1. Ben arkadaşlığı hala “her gün görüşelim konuşalım” kafasında gören biriyim. çok fazla arkadaşım olmadığı içindir belki. Yani arkadaşlık bana göre derin bir bağ biraz emek biraz düzenli iletişim istiyor. Ama şunu da son zamanlarda öğrendim ki herkesin kendi hayatı ailesi işi gücü var. herkes herkesin biriciği olamaz. İnsan bazen kendi kendine de yetmeyi öğrenmeli.
ben henüz 26 yaşındayım ama Arkadaşlık özellikle yaş ilerledikçe çocukluk gençlik dönemlerindeki gibi “her gün konuşalım, her derdimi sen bil, her sorunumda yanımda ol” beklentisini karşılamıyor.

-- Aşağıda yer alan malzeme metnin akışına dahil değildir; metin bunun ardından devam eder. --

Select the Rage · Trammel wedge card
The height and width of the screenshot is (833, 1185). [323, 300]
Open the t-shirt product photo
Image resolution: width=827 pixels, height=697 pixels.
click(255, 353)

Çünkü herkesin kendi hayat yükü var.
Bana göre bu durum bir kopuş olmak zorunda değil. tam tersi arkadaşlıkların daha esnek bir hale gelmesiyle ilgili. Herkesin kendi alanı, kendi yoğunluğu oluyor. Önemli olan, görüşüldüğünde samimiyetin hala devam etmesi. Senin o arkadaşımla kahve içme planın da tam buna örnek ilişkide soğukluk olabilir ama ortada gerçek bir kırgınlık ya da zarar yoksa bence tutmaya değer bir bağ.